**Problem statement:**
List each line of the rows below that contains the string "pyautogui", copying every such line in full.
----------
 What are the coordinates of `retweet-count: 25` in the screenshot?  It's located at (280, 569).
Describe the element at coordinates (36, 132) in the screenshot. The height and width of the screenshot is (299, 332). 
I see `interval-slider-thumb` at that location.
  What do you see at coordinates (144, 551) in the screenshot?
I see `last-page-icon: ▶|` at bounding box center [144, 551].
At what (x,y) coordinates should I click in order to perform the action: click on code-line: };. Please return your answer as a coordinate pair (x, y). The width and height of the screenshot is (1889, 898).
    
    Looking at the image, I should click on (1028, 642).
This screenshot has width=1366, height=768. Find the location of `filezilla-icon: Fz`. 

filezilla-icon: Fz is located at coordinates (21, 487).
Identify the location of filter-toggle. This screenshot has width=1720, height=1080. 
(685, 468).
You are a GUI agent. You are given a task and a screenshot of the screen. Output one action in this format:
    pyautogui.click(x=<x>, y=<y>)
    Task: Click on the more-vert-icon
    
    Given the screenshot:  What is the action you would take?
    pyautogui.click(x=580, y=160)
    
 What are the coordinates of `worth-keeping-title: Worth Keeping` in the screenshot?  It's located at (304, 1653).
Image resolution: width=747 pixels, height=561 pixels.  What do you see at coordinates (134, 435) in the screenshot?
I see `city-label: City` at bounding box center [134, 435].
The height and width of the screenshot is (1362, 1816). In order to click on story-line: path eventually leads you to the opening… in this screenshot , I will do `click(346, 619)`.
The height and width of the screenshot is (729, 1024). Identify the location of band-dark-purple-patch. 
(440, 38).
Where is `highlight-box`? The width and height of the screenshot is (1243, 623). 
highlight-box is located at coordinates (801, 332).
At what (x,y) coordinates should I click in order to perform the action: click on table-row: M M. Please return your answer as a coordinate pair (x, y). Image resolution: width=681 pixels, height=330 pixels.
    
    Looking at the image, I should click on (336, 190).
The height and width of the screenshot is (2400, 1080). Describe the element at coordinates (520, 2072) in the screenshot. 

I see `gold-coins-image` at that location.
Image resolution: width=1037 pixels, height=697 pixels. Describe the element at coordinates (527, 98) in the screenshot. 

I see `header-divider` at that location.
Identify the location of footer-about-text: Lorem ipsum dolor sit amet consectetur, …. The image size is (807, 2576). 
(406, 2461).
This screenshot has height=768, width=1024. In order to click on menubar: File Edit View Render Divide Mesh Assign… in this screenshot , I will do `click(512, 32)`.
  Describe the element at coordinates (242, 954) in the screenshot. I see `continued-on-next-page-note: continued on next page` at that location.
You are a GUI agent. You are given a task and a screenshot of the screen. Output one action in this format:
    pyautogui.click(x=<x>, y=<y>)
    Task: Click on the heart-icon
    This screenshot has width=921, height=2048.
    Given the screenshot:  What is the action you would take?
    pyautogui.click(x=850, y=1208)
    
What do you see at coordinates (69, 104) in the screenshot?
----------
**Result:**
    pyautogui.click(x=<x>, y=<y>)
    pyautogui.click(x=580, y=160)
    pyautogui.click(x=<x>, y=<y>)
    pyautogui.click(x=850, y=1208)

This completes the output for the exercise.